Perhaps it gives us more responsibility to teach the beauty of freedom of choice in sexuality.

Or perhaps not?
 
Well,

I have part-times subs and neither one is collared. Whether that will changed in the future, only time will tell.

However, I know that sissyboy feels be "belongs" to Me. His life is open to my scrutiny, I have the right to ask him anything and everything, and he must answer truthfully.

Eb
 
Re: Re: On ownership.....

Unregistered said:


Yeah? and you're all alone now, why? Maybe you're not all that and the bag of chips you think you are. Ever think of that?

Begone, Satan, you have no power here!

Eb
 
Re: Well,

Ebonyfire said:
I have part-times subs and neither one is collared. Whether that will changed in the future, only time will tell.

However, I know that sissyboy feels be "belongs" to Me. His life is open to my scrutiny, I have the right to ask him anything and everything, and he must answer truthfully.

Eb

Ah ha here at last!

Eb...I think You may agree with Me here...it does not take a collar to confirm ownership..simply taking the responsibility and having the desire on both sides of the whip can be a strong enough concept to feel owned by the submissive and feel ownership by the Dominant?
 
Re: Re: Well,

Shadowsdream said:


Ah ha here at last!

Eb...I think You may agree with Me here...it does not take a collar to confirm ownership..simply taking the responsibility and having the desire on both sides of the whip can be a strong enough concept to feel owned by the submissive and feel ownership by the Dominant?

I often wondered about that, but I have to say that you are correct.
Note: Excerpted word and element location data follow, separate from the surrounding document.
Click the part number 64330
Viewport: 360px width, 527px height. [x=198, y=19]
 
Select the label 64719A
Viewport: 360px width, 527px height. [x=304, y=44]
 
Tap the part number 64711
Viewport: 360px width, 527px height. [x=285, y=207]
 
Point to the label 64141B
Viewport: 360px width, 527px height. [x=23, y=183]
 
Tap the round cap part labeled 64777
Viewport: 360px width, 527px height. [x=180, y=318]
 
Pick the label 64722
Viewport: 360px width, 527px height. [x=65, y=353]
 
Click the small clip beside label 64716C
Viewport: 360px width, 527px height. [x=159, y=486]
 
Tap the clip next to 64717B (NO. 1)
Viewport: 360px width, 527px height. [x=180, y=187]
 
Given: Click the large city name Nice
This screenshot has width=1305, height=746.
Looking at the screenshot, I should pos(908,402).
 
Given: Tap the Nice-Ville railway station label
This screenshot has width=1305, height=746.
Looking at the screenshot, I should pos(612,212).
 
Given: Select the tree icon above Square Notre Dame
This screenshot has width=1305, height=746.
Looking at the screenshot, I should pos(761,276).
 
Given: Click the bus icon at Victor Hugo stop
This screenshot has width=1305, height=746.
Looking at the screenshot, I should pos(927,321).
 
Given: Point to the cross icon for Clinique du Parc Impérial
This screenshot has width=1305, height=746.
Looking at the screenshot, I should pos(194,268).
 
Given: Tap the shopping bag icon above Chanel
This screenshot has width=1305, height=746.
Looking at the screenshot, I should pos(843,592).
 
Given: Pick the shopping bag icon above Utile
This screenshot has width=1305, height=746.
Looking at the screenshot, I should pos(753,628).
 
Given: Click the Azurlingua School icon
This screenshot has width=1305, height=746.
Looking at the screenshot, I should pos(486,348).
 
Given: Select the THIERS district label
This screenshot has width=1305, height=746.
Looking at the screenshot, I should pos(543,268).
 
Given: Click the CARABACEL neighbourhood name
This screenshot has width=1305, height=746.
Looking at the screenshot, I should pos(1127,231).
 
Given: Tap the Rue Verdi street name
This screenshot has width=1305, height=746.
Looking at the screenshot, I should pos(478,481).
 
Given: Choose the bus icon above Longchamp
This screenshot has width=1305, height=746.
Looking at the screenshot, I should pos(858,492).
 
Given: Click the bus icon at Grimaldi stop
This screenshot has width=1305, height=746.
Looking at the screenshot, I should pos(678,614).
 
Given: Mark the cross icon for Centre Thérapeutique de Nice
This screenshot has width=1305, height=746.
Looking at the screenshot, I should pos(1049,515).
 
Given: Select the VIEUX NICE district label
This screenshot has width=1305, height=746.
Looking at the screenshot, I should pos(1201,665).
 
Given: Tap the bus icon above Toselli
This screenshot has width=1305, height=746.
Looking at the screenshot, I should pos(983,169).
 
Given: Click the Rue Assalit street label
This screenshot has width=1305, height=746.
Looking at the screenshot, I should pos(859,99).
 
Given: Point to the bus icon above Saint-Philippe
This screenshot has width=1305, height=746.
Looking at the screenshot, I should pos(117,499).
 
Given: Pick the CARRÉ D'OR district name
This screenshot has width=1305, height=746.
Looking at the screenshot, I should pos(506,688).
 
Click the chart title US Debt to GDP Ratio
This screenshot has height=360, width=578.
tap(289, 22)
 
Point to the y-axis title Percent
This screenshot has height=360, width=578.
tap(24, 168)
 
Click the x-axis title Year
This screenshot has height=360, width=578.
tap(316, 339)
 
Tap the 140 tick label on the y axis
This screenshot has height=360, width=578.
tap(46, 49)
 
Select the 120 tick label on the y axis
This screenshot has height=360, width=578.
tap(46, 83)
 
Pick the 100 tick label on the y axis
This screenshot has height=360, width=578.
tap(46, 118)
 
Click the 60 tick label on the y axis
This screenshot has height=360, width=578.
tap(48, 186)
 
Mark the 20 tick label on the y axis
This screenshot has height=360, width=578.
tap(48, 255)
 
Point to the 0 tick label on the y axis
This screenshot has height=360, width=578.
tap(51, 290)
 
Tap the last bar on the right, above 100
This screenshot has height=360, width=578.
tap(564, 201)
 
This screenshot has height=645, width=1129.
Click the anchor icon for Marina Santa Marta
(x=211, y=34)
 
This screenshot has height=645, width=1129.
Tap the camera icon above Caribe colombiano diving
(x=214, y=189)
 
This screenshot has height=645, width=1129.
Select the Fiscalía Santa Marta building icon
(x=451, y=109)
I have taken the responsibility for his growth and nurturing in this lifestyle. It may be a bond that is never broken. We have talked about the fact that if he never marries or finds a 24/7 who he can give his entire life to, I would always be there for him.

As for bitchboy, it is early days yet.

I also have another sub that I have been training for a longtime, who feels I own him. But that is another (epic) story.

Eb
 
Re: Re: Re: Well,

Ebonyfire said:


I often wondered about that, but I have to say that you are correct. I have taken the responsibility for his growth and nurturing in this lifestyle. It may be a bond that is never broken. We have talked about the fact that if he never marries or finds a 24/7 who he can give his entire life to, I would always be there for him.

As for bitchboy, it is early days yet.

I also have another sub that I have been training for a longtime, who feels I own him. But that is another (epic) story.

Eb

A simple word with complex dimensions
 
I am not a slave. I have a problem with that word in context to me only. I have talked to slaves and find the prospect of having a slave exciting.

But when I read your words, Shadowsdream, I thought about my heart. If Himself owns my heart, then he owns me. My heart does indeed belong to him.

So there is a dichotomy... I reject the word slave for myself, but call Himself "Master".
 
cellis said:
I am not a slave. I have a problem with that word in context to me only. I have talked to slaves and find the prospect of having a slave exciting.

But when I read your words, Shadowsdream, I thought about my heart. If Himself owns my heart, then he owns me. My heart does indeed belong to him.

So there is a dichotomy... I reject the word slave for myself, but call Himself "Master".



cellis, Robuck refuses to use the word 'slave' too. I suppose it is the bad conotations that that word usually conjures.

So, I am not His 'slave' but ... I am certainly 'owned' by Him - and am happy to be so. (And I call him Master!)